* **TASK INSTRUCTIONS**
Up through the line that contains "Given: Click the Last", retype the entries exactly, beginning at the very first line.

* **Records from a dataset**
+++

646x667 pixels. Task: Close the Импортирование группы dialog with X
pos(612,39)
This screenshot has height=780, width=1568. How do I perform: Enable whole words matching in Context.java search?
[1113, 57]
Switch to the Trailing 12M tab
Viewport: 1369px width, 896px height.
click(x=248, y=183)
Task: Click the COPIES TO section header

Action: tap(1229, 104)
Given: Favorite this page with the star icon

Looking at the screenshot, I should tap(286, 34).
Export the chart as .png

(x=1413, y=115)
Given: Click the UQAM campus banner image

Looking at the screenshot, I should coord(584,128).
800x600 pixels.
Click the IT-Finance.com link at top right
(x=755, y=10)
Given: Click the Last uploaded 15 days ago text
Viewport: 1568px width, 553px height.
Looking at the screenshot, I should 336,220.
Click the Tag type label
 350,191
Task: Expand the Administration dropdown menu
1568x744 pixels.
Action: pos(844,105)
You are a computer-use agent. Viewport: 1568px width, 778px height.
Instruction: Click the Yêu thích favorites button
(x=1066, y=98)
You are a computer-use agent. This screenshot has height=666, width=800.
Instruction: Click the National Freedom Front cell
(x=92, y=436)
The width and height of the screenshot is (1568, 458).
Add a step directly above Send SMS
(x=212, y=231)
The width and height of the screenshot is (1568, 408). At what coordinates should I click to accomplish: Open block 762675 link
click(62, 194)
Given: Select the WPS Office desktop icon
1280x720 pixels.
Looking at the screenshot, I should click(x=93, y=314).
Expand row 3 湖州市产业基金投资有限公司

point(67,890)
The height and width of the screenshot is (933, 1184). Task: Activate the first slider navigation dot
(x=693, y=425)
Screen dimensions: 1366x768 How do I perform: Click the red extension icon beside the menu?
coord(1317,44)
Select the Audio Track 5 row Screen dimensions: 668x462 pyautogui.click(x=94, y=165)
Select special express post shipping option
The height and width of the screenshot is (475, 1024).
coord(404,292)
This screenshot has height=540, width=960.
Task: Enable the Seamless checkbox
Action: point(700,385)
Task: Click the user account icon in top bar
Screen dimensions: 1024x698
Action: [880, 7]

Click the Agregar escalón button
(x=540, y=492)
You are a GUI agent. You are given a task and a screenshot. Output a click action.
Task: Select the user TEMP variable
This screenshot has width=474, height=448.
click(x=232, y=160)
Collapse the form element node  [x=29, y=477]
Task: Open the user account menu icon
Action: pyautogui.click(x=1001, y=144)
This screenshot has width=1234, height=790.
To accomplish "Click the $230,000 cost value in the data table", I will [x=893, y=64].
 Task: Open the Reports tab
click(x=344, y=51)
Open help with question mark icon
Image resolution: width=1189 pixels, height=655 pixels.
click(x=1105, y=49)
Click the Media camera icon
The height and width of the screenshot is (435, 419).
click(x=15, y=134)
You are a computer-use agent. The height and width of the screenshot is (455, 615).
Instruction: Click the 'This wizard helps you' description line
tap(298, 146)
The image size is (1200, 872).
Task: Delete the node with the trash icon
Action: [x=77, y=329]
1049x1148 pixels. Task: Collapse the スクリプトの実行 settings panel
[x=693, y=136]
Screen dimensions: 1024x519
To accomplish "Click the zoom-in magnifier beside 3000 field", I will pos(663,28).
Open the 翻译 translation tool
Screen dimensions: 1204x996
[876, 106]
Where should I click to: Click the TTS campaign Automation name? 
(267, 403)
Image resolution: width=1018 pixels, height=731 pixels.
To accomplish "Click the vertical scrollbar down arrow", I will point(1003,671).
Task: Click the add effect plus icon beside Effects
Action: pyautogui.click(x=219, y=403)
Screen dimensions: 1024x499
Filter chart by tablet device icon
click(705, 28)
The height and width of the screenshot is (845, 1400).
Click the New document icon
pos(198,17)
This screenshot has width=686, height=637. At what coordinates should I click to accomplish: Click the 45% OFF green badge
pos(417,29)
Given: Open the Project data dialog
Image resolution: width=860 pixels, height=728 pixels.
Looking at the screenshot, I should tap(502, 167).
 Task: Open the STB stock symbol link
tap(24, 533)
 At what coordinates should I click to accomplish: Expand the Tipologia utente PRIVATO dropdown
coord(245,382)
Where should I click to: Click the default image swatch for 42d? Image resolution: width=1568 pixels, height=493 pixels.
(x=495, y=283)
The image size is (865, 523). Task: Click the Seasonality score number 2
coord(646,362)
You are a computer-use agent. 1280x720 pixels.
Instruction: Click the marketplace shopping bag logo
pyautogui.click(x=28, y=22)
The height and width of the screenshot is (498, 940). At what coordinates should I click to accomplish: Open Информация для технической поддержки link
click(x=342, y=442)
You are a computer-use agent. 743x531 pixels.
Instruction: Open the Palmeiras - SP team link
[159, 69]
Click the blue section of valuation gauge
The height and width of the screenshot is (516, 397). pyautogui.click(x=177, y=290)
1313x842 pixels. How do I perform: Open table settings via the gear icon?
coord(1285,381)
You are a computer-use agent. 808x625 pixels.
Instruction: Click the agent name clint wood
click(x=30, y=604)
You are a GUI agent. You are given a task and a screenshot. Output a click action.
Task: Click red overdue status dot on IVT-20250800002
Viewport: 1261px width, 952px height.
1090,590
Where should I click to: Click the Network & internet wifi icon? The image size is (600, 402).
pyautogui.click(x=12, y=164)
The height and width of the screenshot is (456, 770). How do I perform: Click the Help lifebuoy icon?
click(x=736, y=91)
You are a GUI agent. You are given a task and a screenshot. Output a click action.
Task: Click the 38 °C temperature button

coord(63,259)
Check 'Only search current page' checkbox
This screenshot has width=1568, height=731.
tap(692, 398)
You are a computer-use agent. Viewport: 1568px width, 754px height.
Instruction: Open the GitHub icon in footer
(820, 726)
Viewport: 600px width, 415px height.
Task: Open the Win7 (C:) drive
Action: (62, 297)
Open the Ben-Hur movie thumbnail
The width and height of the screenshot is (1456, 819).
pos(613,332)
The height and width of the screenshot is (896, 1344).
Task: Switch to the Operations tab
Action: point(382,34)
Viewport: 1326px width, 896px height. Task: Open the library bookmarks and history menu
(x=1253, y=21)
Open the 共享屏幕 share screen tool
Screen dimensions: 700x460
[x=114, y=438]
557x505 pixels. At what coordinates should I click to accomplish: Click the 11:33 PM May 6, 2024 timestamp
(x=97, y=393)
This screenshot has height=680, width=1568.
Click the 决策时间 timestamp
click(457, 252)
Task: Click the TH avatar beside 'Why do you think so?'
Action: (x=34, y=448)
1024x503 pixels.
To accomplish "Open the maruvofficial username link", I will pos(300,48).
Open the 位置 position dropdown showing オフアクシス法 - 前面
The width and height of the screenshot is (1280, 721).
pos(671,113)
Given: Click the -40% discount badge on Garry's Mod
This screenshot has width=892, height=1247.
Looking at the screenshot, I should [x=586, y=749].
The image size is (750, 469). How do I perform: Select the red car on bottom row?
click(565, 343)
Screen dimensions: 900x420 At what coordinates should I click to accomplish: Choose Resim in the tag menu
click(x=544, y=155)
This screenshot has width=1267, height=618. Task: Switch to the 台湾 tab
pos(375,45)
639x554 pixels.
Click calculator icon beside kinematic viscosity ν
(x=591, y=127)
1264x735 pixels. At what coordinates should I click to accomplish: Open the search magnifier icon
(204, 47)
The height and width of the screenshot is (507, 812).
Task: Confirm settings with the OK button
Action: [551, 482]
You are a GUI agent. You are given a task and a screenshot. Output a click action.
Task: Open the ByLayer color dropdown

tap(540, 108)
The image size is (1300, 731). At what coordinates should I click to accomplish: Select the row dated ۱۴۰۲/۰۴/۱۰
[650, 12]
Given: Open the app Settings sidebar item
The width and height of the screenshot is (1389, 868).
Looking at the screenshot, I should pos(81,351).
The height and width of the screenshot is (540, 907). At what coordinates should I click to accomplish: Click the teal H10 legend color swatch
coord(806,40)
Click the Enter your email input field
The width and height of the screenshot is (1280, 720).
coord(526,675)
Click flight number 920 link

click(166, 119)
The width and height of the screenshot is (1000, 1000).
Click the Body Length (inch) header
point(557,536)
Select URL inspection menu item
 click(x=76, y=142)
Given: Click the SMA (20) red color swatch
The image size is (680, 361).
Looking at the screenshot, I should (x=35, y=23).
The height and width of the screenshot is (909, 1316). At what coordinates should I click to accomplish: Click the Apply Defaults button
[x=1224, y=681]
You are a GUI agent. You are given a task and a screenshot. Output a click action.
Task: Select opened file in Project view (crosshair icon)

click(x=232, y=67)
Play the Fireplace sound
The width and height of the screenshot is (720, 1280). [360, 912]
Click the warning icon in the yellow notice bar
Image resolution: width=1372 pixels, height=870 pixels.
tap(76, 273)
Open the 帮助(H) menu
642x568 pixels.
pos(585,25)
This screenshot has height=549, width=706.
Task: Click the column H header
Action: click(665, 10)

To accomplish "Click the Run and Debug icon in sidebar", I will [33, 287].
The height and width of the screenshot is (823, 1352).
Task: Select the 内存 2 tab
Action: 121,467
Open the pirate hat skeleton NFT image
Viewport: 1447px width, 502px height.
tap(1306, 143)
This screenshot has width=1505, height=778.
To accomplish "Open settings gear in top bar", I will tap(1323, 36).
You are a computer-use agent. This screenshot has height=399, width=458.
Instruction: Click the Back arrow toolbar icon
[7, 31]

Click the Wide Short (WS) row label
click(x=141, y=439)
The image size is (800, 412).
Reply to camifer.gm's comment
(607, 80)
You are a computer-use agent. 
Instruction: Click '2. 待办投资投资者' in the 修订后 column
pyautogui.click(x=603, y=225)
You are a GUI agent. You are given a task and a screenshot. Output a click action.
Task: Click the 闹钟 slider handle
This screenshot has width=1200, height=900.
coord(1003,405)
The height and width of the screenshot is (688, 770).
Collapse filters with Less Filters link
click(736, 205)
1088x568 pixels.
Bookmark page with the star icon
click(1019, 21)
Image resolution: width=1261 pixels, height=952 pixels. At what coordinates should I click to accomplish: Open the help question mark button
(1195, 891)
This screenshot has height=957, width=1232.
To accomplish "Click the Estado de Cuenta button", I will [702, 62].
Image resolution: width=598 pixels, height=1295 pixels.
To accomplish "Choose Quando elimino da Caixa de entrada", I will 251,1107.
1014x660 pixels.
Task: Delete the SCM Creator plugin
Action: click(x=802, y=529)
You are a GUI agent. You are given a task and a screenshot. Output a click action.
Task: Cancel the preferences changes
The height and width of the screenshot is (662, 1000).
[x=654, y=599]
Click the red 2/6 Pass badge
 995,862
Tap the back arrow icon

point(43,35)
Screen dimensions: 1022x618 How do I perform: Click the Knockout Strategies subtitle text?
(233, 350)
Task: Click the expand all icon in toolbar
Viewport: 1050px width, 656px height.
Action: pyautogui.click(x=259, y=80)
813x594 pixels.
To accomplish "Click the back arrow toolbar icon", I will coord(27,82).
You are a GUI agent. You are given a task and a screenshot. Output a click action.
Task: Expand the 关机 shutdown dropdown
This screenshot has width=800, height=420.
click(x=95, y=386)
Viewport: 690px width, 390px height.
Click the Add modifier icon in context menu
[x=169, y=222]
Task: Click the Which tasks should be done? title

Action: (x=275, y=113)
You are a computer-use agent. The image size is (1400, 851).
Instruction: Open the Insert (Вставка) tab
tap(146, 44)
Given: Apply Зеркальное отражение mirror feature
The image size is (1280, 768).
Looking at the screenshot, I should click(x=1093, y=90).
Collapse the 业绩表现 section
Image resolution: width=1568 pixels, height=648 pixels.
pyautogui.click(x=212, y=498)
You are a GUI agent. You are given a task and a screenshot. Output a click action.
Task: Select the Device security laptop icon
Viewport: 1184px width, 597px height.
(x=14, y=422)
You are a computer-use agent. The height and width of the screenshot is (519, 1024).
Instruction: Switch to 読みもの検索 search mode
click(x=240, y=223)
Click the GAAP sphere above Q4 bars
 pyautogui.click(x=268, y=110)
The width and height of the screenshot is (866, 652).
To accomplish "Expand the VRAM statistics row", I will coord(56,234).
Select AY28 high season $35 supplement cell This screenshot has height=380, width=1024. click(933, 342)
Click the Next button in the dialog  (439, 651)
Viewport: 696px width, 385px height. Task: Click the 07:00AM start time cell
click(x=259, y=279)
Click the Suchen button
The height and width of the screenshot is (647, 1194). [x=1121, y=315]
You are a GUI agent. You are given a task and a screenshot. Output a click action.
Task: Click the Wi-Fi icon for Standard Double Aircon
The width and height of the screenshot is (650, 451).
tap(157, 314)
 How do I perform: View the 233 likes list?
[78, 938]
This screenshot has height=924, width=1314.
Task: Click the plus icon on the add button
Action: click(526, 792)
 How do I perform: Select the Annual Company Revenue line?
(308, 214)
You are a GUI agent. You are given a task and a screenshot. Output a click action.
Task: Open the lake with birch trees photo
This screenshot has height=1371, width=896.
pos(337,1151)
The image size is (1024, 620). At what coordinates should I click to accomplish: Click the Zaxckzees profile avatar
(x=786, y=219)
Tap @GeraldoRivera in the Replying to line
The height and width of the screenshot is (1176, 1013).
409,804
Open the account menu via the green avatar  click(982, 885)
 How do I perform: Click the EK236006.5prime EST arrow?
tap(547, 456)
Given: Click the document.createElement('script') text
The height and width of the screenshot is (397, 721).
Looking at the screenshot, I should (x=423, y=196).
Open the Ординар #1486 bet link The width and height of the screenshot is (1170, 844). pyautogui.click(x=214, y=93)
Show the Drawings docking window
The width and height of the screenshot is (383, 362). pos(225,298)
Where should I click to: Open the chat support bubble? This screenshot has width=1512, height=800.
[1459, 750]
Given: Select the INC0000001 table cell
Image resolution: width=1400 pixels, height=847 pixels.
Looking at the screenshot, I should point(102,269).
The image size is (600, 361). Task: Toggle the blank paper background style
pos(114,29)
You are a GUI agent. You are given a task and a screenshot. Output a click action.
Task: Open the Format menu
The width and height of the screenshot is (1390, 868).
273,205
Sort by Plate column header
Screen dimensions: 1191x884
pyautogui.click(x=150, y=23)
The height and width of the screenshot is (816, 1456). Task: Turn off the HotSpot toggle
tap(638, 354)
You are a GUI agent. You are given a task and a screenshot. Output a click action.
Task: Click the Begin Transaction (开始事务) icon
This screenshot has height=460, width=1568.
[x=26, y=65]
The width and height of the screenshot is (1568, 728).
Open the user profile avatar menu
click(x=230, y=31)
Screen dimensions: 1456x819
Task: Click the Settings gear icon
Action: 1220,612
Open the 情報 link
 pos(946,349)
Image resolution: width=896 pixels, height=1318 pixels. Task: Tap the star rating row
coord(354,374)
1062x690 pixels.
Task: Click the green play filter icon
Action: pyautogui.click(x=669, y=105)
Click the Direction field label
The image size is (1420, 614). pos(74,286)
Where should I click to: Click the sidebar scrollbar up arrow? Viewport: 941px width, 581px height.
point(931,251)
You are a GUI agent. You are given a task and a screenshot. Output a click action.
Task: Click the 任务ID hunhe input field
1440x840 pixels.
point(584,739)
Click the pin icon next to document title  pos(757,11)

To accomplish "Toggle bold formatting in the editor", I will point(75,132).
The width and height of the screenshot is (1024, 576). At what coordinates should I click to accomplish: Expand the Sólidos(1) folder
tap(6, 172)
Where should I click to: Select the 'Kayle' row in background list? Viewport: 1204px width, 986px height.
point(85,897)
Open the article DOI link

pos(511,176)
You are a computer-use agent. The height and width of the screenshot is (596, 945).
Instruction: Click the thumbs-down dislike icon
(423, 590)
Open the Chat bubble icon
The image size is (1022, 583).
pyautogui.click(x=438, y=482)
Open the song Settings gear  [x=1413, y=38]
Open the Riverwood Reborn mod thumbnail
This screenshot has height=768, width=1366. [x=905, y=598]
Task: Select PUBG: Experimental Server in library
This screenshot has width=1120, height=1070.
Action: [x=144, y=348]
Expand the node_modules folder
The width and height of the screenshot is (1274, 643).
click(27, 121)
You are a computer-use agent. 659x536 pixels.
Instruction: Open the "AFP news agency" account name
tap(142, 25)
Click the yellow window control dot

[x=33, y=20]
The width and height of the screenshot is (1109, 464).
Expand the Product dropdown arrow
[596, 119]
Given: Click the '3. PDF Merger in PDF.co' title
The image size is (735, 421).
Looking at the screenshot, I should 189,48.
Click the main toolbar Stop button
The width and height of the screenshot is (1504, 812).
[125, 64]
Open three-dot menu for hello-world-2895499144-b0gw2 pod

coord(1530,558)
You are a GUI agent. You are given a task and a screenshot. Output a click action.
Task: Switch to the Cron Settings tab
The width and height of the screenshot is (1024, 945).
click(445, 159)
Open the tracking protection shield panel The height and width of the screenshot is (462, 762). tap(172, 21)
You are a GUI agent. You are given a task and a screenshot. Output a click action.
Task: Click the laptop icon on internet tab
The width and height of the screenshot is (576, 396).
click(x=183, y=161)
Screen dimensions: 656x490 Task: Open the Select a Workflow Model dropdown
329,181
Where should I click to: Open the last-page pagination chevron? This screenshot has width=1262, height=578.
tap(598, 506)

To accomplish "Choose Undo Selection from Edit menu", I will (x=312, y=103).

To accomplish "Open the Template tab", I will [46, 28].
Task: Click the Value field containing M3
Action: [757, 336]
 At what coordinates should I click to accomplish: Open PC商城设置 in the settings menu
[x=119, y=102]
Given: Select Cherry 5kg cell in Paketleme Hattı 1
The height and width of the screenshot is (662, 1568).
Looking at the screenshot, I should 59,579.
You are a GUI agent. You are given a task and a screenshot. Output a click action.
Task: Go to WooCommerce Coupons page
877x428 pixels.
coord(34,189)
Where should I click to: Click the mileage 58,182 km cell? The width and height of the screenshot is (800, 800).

+++

* **WRITTEN REPLY**
646x667 pixels. Task: Close the Импортирование группы dialog with X
pos(612,39)
This screenshot has height=780, width=1568. How do I perform: Enable whole words matching in Context.java search?
[1113, 57]
Switch to the Trailing 12M tab
Viewport: 1369px width, 896px height.
click(x=248, y=183)
Task: Click the COPIES TO section header

Action: tap(1229, 104)
Given: Favorite this page with the star icon

Looking at the screenshot, I should tap(286, 34).
Export the chart as .png

(x=1413, y=115)
Given: Click the UQAM campus banner image

Looking at the screenshot, I should coord(584,128).
800x600 pixels.
Click the IT-Finance.com link at top right
(x=755, y=10)
Given: Click the Last uploaded 15 days ago text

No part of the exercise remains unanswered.